1982年7月、いよいよイタリアへ渡る直前、私は、異国での暮らしに不安を募らせながら、荷物の整理を…していませんでした。
出発までに120号の日本画を完成させようと、レストランの仕事が終わるや絵の制作にかかりっきりの毎日で何の準備も始めない私に、両親はやきもきしていたようです。「あんたは、知らん国に行くのにナーンも心配しとらんねぇ」別に楽観していたわけではないのですが、今より、はるかに情報の少ないころで、一応イタリア語も少しは勉強したし、まあ何とかなるだろう…と、それ以上考えが進まなかったというところでしょうか。出発の前夜には、友人たちと吉田拓郎のコンサートに行き、大盛り上がり。
翼 1982年7月
南回りで今の倍近い飛行時間をかけ、ローマのレオナルド・ダビンチ空港に着いた私を迎えてくれたのは、父の長年の友人であり私も面識のあったロランド氏。すぐに、ローマ郊外、海岸の町オスチアにある、エナルク職業訓練ホテル学校に連れて行かれました。政権の移り変わりにより、国立となったり州立となったりして、授業形態も多少変化があるようですが、調理師コース、サービスコース、事務コースなどに分かれ、それぞれ二年で基礎を身につけるための学校です。入学手続きを済ませたものの、新学期にはまだ二ヶ月あります。その間、サービス・コースの教官がオーナーとなっているレストランに住み込むことになりました。

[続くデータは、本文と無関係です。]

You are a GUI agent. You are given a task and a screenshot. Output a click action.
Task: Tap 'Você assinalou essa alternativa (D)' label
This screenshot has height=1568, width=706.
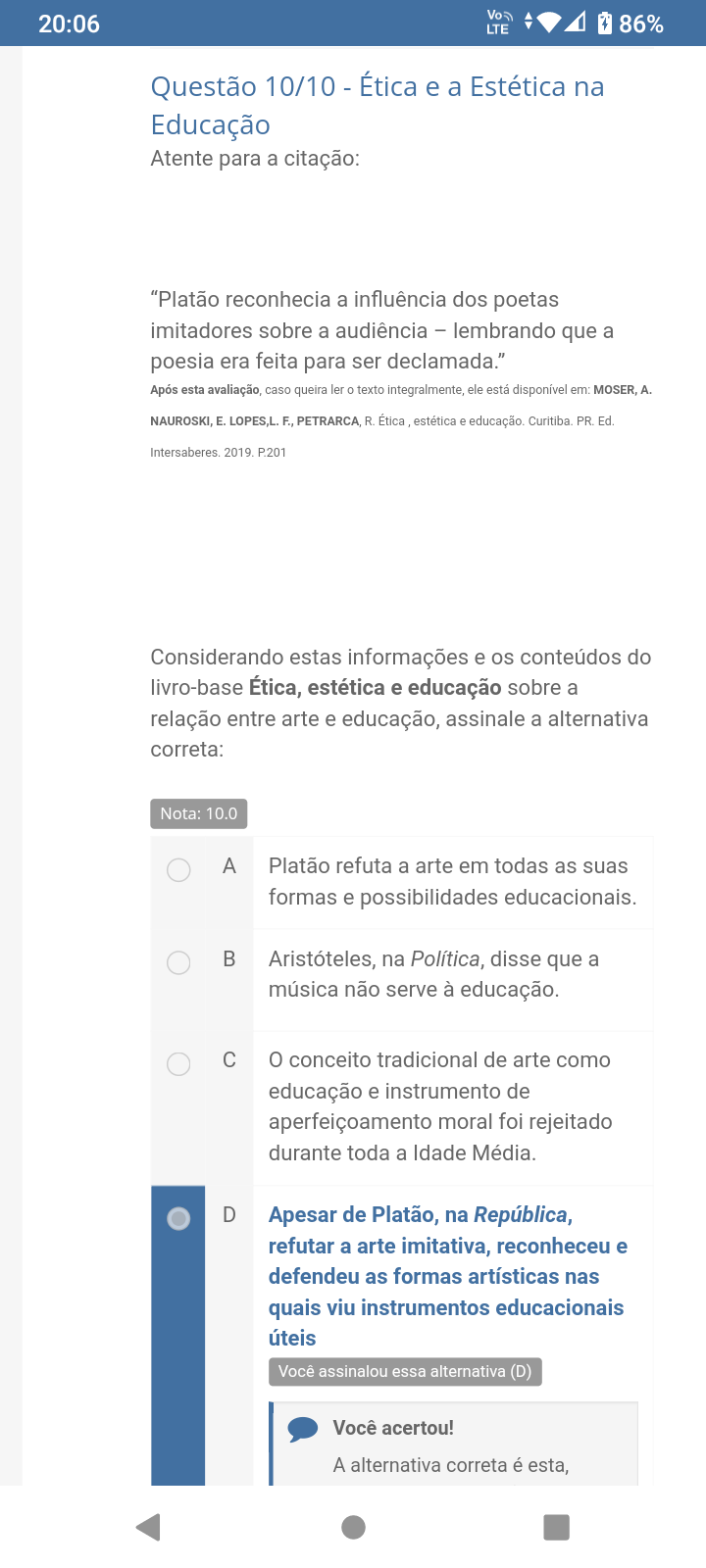coord(405,1371)
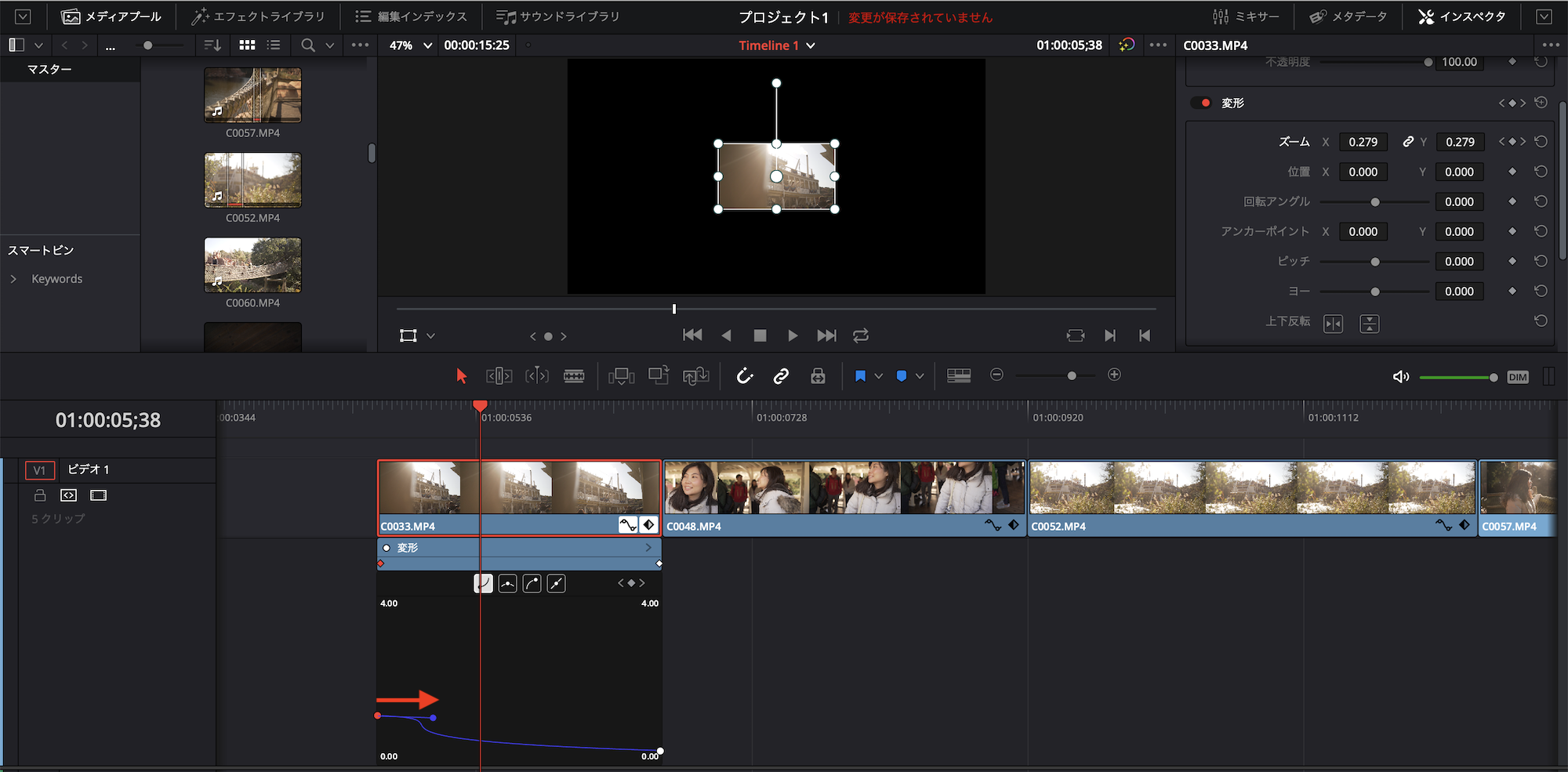Toggle the DIM audio button
This screenshot has height=772, width=1568.
pos(1518,377)
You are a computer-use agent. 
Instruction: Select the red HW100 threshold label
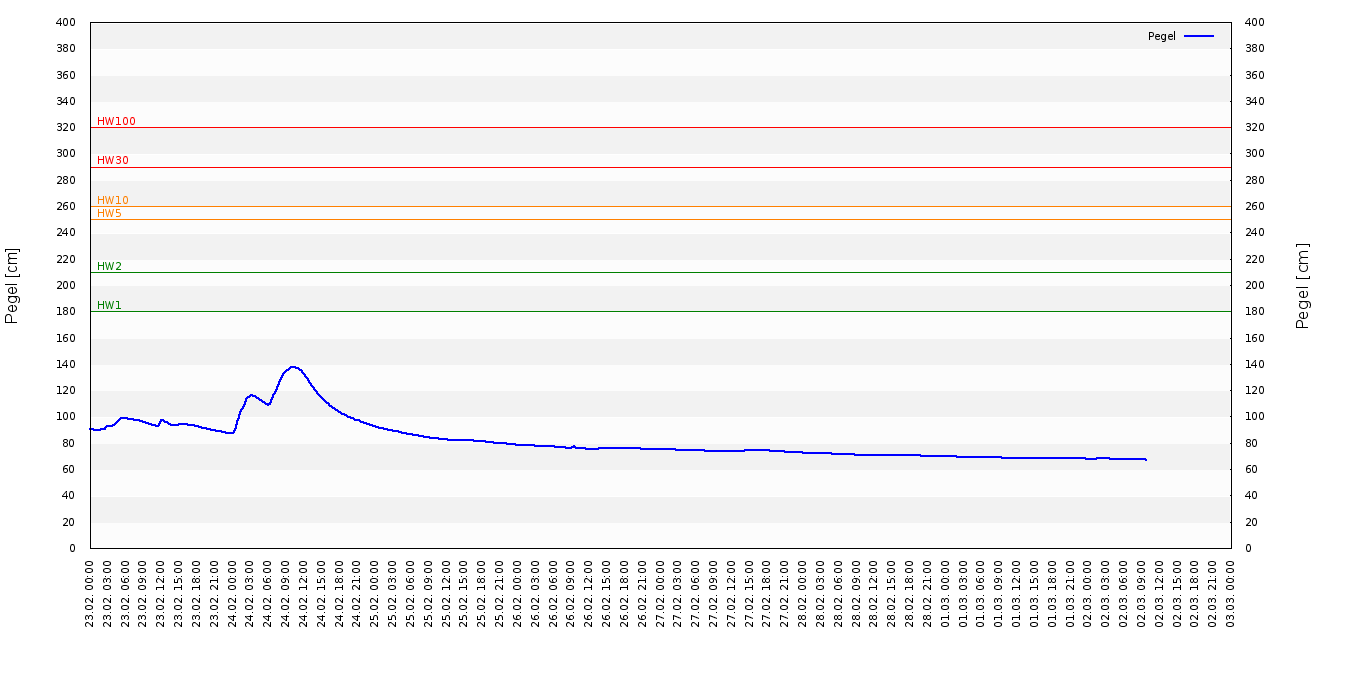click(x=116, y=121)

この年は、イタリアがサッカーワールドカップで優勝した年。着く早々、最終二戦がたて続き、国中が沸きに沸く中、優勝が決まるや車に乗り合って町の中央広場へ突入です。窓からのり出し、笛やクラクションを響かせて、前後左右、接触スレスレでパレードする暴走族さながらの一般市民。私もその中に埋もれていました。